# Wanted:  Photos of Cobalt Blue 1940 Girls Schwinn with spring fork



## Dave K (Jan 15, 2012)

I found a really nice original paint 1940 Schwinn girls bike with a spring fork and fender light.  Would be so cool sitting next to my  Cobalt Blue Autocycle but before I can make it happen I have to talk my wife out of here post war Schwinn and into the prewar.   Does anyone have photos of one in Cobalt Blue?  Even an earlier bike in blue would be great.

Thanks for any help

Dave


----------



## robertc (Jan 15, 2012)

Will these help? Schwinn Autocycle purchased new in March 20, 1942.


----------



## Dave K (Jan 15, 2012)

That is a killer bike Robert.  But it is very similar to the bike she is riding now only the prewar version.


----------



## robertc (Jan 15, 2012)

I have seen these photo before of yours and your wife's bikes. They are very cool for sure.
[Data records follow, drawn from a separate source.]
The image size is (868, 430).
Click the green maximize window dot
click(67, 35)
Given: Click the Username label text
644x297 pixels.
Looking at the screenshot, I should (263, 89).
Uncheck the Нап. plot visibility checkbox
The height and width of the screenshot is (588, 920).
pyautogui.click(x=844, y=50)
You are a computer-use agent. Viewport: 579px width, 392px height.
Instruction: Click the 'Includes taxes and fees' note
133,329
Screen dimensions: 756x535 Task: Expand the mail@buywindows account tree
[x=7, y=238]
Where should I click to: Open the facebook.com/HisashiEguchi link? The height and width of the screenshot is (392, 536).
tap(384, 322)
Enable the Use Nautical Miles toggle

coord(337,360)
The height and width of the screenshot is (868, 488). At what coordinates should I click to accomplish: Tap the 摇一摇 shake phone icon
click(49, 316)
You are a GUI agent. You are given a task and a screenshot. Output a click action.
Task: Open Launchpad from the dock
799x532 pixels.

Enjoy the ride.


----------



## Spence36 (Jan 18, 2012)

*Blue Hollywood*

I have a nice girls Hollywood blue 1938 ya might like ??


----------



## Dave K (Jan 18, 2012)

I am sure I would love it but my check book might not be up to it.  Can you post some pictures?

Thanks

Dave


----------



## elginkid (Jan 18, 2012)

Or...you can get her the prewar anyway, and get yourself a Coach Green and Ivory B-6.  Marriages are built on compromise, right? 

Wes


----------